Stated task:
Find every line in the items below that contains the string "icon", treating uppercase and lowercase as different, and copy each of those lines.

Exercise materials:

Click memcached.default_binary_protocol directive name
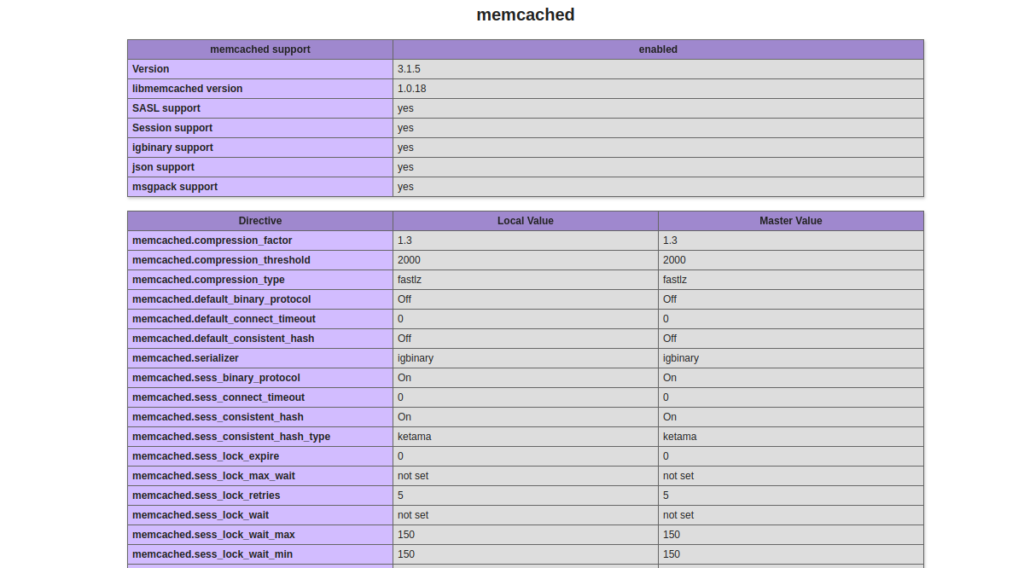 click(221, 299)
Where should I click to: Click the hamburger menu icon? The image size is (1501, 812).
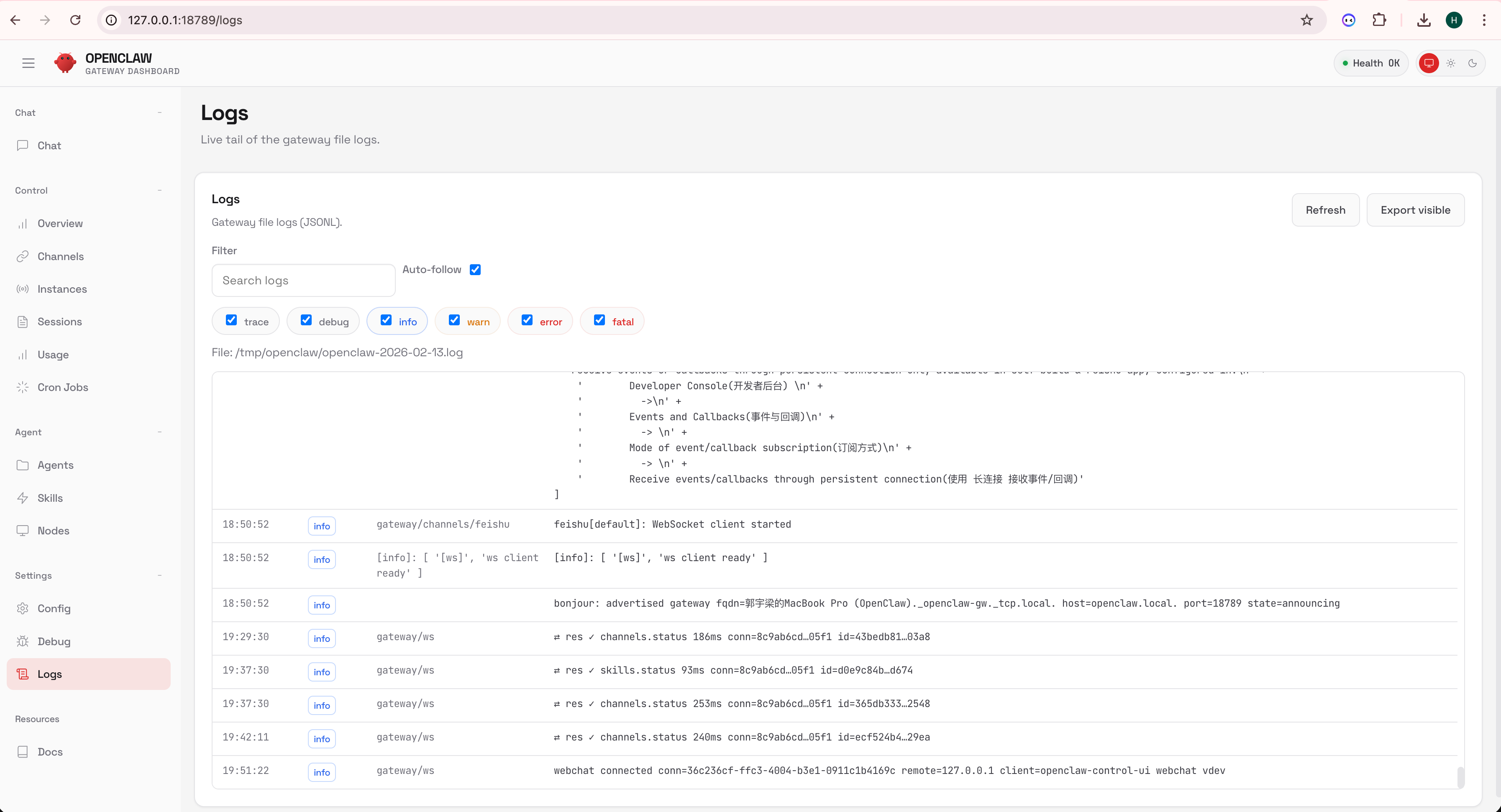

==

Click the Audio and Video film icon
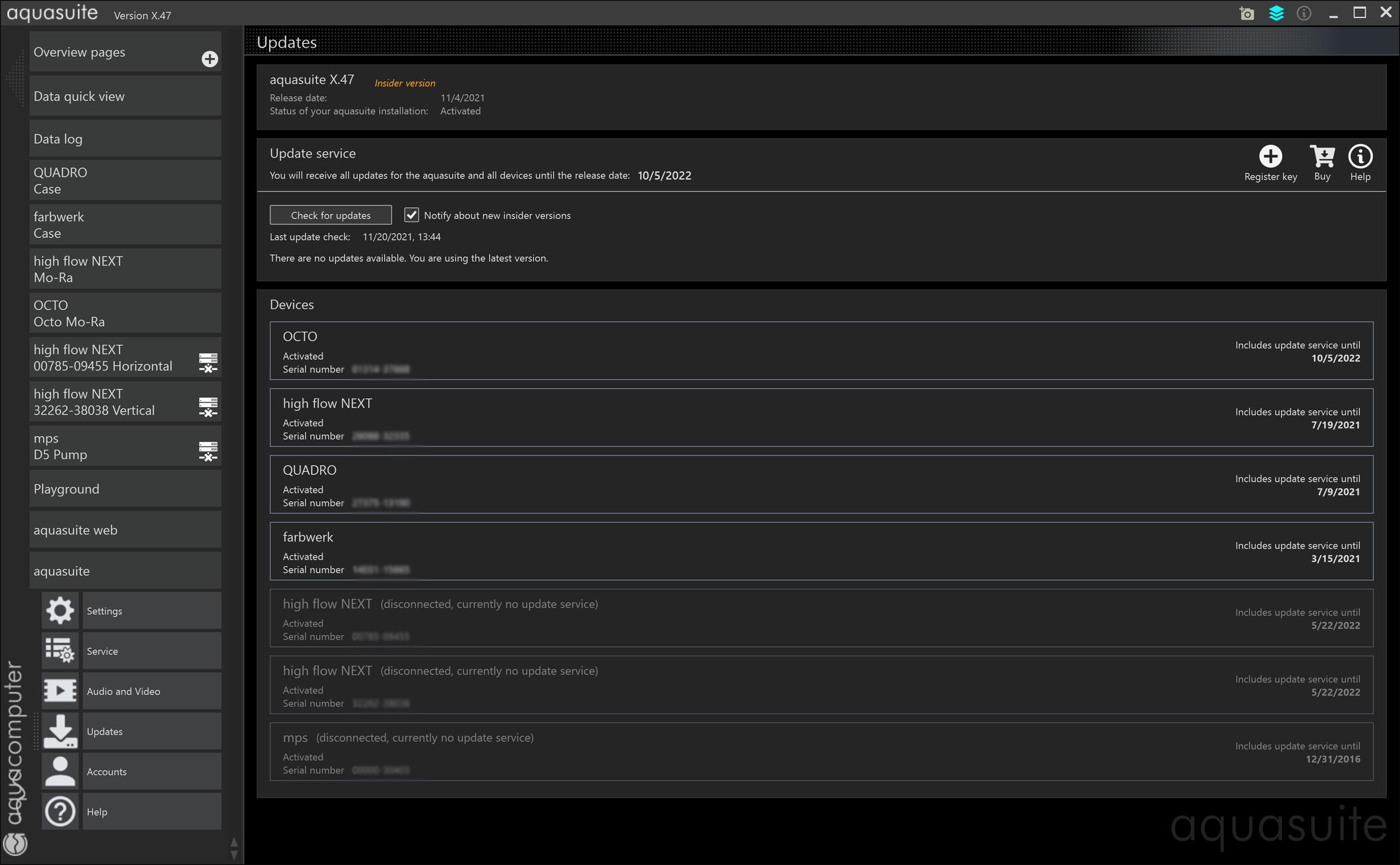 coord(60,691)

Solution to the exercise:
Where should I click to: Click the hamburger menu icon? The image size is (1501, 812).
Click the Audio and Video film icon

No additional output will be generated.